To grow up in Chicago is to be related to a body of water simply known as “the Lake.” I have found that the words “the Lake” do not have their intended effects on people from the coasts. They mean something you can see across. But for Chicagoans, that’s exactly what “the Lake” is not. The Lake is where the city abruptly stops. Just the water, spreading out endlessly, as far as the eye can see.
We know the Lake is not in fact infinitely large – indeed, our knowledge of the globe probably makes it hard to enter the mindset of ancient listeners of the scriptural passages. For them, the sea really did seem to go on into an unknown infinity. And more importantly, it was an infinity that held enormous dangers for frail humans. Elsewhere in Job, God is said to have Leviathan as a plaything, and given the experience of the vastness of the sea, it is no wonder that legends about sea creatures came to be. If it wasn’t the creatures, it was the violence of the storms the sea kicked up. This we still know all too well.
The readings today indicate a simple thing: God is more powerful than even the sea. In the Gospel, then, we have manifest a kind of theophany. As we read in other biblical books, the disciples of Jesus were able to carry out many of the same deeds of power that Jesus did. We read about them healing those with sickness and driving out demons (not always successfully). But it’s interesting that we never hear a story of the disciples calming a storm at sea, and the one attempt by Peter to walk on water ends poorly. Thus, when we read the disturbed astonishment of his disciples in today’s Gospel, we can see in it some of the same mixture of admiration and terror that we get in the story of the Transfiguration.
We might consider two rather difficult lessons inspired by these readings. First, I once heard a homily on this reading that used the “sleeping Christ” as an image for a dormant faith, one that needed to be awakened (often by a crisis) in order to become alive and powerful in the world. This image suggests that we are capable of far more than we realize, if we are in Christ. We might even “regard no one according to the flesh,” but rather see “new creation” amidst the fleshly, divisive categories of our age. Christ died for all, so that we may no longer live for ourselves. This is the power of genuinely new creation, rather than the same old battles that every civilization fights age after age. Only Christ has the power to confront these storms. Otherwise, we are perishing.

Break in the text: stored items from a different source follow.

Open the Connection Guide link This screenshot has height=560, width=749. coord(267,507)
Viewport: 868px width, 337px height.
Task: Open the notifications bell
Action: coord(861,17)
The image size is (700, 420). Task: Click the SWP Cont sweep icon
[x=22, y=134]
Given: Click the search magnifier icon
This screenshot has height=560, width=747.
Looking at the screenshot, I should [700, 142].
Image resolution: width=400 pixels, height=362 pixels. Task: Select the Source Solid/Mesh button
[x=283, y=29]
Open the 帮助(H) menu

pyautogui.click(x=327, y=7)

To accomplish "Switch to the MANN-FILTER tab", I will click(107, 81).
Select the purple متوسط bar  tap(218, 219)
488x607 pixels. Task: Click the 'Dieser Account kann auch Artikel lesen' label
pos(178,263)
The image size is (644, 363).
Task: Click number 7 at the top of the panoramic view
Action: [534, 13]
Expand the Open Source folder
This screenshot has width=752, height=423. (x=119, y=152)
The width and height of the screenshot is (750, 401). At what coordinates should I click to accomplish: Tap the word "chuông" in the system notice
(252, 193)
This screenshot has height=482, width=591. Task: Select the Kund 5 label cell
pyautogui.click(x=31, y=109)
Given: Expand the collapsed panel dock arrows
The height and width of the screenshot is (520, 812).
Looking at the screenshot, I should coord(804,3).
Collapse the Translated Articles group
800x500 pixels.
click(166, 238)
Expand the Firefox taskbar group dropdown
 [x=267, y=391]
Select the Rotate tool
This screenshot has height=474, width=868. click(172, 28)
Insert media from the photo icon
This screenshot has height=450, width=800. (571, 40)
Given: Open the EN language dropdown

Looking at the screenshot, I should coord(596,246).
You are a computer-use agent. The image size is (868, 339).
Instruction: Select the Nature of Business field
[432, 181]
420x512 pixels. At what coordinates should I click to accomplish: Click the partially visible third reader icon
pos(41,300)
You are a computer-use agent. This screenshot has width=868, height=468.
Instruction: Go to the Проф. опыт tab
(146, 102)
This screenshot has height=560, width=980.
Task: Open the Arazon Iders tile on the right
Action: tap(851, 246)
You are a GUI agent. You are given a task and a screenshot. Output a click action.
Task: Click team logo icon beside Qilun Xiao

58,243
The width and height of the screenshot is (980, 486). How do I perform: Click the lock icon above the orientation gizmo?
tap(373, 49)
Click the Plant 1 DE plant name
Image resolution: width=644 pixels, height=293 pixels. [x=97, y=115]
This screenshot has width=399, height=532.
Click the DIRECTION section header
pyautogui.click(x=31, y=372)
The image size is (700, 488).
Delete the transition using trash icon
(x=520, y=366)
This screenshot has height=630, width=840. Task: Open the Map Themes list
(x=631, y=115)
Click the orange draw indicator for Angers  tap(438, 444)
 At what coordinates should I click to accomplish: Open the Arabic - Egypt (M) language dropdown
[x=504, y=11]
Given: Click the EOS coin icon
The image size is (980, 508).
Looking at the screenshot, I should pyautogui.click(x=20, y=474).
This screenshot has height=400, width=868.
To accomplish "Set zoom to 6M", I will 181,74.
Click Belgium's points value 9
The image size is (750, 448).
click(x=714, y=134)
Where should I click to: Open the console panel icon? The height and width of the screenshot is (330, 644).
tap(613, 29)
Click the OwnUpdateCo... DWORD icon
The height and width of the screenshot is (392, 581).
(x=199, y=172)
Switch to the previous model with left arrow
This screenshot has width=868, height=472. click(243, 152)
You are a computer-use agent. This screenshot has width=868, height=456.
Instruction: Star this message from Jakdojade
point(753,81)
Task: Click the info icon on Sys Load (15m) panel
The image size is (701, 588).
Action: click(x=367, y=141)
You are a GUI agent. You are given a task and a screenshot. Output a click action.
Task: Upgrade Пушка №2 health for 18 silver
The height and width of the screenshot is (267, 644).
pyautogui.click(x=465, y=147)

Second, we might consider anew that common biblical phrase “fear of the Lord.” Often, commentators are quick to explain that this shouldn’t mean we’re afraid of God, as if God is some sort of angry tyrant. That’s obviously right. But the notion of “fear” here still has a kind of edge. I often think about it in relation to how a person might feel a combination of anxiety and awe when anticipating meeting someone they deeply admire, someone who has done great things. Obviously, they are looking forward to the meeting, but it would be all wrong for it to feel like meeting a long-lost friend or some other kind of peer relationship. The analogy of meeting a hero, of course, falls far short. But when we contemplate what power God has, the overwhelming scale of creation and the teeming masses of human beings, the existence of “the Lake” in its grandeur and danger as only actually quite a small thing – well, we should feel a bit of fear. In Christ, of course, we meet God face to face – but even here, there can be a dose of fear, as the disciples manifest in today’s reading. The fear is the Lord is not all of wisdom, but it is the beginning. It is the place where we stand looking out at the endless sea and realize that we are little. And that even all of us together can’t hold back the sea.